● Task to carry out: Scan the entries that follow and work out how many lines contain "input". Give the number and nothing else.

Records drawn from a dataset
::::
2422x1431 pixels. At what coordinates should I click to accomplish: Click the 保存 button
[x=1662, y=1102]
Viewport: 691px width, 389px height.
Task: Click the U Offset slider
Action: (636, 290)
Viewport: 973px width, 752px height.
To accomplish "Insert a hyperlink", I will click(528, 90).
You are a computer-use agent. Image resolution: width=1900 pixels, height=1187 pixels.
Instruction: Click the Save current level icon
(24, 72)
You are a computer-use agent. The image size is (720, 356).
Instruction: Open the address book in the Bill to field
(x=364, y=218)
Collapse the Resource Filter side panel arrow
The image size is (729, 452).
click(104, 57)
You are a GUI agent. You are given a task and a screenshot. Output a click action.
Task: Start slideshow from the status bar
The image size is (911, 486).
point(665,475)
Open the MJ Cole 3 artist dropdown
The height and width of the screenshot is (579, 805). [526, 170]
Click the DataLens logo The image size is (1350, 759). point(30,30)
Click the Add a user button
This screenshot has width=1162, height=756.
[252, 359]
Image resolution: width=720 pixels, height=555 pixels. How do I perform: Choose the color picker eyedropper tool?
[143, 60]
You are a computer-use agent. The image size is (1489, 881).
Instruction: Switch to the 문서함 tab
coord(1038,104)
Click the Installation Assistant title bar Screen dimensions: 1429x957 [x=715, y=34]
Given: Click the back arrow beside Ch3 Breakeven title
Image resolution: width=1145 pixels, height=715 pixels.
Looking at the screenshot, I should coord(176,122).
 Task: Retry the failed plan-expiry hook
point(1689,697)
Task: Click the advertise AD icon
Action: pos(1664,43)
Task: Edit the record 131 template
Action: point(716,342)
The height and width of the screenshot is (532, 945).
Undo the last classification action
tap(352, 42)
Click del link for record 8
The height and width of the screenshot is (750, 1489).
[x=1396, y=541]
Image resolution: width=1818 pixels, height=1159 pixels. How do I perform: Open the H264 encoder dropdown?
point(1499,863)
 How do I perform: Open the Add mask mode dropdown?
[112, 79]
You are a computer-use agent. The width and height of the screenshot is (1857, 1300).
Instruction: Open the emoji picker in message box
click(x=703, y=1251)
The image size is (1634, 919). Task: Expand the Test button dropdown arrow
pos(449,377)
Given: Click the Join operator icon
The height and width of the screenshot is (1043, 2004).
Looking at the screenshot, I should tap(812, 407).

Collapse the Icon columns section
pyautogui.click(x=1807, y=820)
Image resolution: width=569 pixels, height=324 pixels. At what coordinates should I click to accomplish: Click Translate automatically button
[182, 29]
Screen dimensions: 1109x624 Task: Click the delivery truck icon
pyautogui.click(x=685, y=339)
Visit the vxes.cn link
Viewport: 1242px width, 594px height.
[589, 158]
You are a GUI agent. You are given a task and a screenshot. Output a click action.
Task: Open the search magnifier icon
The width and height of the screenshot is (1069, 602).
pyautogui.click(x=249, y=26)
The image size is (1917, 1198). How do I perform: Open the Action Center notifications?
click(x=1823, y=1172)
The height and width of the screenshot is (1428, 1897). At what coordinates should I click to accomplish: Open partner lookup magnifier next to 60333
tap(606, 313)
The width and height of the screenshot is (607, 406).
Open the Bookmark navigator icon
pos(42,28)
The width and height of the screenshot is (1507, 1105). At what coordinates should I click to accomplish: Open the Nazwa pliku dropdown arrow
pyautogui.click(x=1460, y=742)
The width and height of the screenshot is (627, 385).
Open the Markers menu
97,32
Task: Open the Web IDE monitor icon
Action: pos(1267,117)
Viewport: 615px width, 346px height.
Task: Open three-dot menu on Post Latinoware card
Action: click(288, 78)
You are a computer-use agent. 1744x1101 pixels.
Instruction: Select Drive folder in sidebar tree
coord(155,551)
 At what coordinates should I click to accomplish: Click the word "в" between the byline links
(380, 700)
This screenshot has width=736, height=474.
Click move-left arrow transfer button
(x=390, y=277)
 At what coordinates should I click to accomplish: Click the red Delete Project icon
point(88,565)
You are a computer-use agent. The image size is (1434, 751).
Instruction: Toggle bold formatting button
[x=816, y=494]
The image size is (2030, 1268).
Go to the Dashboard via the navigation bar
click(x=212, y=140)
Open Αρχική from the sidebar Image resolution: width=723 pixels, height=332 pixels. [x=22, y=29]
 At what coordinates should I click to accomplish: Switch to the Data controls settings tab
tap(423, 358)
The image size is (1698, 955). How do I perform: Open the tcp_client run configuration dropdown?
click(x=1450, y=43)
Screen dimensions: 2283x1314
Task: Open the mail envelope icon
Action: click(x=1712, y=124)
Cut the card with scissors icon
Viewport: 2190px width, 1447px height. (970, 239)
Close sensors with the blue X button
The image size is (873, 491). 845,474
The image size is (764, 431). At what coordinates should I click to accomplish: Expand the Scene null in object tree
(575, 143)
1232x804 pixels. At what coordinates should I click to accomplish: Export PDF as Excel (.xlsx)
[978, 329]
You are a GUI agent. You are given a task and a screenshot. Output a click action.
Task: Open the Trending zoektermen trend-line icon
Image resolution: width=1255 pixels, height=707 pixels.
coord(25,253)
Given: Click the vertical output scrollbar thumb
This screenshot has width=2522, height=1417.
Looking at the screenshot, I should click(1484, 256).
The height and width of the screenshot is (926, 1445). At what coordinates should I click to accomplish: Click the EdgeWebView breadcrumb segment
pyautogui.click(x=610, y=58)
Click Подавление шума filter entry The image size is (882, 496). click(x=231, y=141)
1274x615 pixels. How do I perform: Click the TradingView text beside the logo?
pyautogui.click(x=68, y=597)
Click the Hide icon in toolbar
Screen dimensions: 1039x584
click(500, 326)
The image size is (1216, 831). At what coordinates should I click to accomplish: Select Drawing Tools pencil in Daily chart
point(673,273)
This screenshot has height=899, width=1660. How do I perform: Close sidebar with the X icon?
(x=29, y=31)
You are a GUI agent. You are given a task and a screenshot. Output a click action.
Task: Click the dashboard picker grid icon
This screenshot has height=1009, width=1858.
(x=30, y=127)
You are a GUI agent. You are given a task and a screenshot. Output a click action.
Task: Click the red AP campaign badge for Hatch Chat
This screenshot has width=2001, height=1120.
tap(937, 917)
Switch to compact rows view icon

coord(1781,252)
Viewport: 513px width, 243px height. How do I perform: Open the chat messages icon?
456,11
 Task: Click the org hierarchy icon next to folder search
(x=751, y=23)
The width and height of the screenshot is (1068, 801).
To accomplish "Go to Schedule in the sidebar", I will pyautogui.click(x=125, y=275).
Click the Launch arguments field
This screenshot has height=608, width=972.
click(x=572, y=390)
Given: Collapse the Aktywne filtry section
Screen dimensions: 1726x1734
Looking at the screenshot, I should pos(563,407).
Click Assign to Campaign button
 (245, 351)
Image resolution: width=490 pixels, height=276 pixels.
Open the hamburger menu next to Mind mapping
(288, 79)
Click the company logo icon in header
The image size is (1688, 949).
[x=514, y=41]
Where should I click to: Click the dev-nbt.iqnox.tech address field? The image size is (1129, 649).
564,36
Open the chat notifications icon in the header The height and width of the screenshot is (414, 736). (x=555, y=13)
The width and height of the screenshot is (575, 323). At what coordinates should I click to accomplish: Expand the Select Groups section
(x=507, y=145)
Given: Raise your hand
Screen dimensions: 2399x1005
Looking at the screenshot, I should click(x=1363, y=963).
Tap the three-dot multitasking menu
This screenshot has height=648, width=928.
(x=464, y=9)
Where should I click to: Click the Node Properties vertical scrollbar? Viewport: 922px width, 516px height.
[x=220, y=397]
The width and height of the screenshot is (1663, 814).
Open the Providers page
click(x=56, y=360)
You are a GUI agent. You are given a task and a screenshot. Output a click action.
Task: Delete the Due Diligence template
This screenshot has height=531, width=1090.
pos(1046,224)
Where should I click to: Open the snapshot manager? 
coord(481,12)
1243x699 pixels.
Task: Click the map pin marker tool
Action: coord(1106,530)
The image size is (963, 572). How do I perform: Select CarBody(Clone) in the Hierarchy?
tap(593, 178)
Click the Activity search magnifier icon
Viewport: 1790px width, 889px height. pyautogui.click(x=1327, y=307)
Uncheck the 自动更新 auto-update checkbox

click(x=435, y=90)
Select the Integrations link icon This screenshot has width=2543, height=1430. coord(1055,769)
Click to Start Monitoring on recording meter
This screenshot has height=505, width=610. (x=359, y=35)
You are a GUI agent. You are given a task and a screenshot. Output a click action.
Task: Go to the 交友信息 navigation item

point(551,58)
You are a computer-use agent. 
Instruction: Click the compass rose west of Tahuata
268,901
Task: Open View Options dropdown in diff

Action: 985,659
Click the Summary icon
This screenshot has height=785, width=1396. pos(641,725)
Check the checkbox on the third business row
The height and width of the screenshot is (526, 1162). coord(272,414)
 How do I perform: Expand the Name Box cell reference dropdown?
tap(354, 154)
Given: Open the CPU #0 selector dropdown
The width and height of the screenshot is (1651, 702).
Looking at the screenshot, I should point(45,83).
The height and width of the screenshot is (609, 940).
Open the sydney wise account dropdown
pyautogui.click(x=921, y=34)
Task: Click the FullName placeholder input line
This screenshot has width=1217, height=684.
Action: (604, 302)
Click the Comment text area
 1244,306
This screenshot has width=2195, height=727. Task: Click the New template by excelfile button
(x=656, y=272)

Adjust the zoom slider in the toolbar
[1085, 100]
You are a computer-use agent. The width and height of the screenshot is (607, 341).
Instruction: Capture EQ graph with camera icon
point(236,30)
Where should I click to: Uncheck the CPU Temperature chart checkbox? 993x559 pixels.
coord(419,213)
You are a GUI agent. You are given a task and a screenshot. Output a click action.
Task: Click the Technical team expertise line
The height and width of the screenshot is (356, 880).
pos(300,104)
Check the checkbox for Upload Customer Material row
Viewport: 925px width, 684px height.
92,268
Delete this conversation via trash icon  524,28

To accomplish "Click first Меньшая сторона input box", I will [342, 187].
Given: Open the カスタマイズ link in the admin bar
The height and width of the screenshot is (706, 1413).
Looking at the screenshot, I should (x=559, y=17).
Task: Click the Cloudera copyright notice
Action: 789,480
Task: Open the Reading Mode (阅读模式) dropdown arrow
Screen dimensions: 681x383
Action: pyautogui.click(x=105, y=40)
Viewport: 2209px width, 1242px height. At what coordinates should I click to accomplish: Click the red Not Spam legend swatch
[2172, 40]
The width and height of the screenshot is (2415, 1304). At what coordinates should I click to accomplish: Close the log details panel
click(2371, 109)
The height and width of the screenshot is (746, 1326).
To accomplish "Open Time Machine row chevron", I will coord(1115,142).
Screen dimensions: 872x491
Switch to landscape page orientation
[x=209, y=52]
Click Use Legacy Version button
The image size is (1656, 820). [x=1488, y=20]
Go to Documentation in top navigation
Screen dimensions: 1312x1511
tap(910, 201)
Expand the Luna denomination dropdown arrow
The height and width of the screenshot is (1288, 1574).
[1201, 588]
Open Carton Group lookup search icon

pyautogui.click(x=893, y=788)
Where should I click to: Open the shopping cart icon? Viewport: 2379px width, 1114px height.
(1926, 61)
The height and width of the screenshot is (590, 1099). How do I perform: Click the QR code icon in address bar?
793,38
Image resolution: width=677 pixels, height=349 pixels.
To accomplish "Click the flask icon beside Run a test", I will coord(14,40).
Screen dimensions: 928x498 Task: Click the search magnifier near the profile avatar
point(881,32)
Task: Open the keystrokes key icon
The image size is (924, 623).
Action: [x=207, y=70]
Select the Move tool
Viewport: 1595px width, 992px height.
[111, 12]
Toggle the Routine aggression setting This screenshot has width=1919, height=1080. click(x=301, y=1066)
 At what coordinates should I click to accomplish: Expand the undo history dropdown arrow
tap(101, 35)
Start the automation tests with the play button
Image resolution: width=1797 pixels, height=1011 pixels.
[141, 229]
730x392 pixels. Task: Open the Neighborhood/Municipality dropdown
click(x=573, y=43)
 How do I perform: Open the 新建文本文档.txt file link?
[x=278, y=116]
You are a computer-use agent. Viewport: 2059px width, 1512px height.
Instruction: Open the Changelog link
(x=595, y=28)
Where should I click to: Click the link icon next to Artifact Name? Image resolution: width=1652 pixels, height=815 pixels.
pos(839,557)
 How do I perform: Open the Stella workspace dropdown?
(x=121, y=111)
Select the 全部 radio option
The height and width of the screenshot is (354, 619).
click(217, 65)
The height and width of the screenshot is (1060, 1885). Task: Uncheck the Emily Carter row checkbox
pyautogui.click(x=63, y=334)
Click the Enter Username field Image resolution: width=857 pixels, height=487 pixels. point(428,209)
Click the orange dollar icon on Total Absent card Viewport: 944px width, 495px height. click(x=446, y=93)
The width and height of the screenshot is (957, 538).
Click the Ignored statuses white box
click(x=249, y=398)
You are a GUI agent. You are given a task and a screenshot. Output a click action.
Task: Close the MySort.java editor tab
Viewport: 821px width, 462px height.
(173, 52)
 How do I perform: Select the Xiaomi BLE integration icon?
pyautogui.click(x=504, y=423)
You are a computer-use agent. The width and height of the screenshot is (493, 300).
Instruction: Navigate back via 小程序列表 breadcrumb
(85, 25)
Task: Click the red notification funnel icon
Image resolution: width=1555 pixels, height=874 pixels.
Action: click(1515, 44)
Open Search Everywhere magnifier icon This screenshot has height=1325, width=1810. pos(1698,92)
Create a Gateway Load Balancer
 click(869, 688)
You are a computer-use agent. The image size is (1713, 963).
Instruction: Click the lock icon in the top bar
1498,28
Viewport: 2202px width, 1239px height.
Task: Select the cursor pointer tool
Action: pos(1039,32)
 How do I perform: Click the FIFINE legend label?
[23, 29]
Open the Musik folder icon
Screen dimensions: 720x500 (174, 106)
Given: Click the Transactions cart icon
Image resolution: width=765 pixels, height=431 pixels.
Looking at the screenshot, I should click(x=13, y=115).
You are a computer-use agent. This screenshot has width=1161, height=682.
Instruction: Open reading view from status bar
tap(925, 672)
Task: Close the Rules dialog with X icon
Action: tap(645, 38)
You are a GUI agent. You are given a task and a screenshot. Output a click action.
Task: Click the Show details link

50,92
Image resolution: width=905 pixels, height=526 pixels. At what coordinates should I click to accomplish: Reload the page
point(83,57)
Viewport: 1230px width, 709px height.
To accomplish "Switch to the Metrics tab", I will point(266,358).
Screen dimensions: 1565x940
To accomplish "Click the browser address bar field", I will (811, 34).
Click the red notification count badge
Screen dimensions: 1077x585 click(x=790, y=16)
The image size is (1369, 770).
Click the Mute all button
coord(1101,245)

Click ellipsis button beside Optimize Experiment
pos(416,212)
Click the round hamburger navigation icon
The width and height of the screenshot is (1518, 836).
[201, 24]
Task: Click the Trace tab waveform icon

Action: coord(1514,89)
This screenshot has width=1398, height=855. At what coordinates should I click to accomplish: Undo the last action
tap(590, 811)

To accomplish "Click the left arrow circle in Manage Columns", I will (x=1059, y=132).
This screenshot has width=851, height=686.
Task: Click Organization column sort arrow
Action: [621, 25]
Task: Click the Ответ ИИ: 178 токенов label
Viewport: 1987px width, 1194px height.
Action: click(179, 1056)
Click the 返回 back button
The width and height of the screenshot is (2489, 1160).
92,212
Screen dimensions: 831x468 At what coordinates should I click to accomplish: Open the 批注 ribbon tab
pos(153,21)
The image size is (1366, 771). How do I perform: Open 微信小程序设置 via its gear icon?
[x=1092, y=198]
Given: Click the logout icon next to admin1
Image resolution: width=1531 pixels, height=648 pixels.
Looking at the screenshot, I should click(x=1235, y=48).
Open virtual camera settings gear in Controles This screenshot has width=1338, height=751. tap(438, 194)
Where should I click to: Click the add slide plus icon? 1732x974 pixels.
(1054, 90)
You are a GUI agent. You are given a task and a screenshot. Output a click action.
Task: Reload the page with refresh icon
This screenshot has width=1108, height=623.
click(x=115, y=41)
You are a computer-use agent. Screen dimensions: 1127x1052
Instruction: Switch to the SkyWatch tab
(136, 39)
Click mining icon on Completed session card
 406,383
::::
● Answer space: 2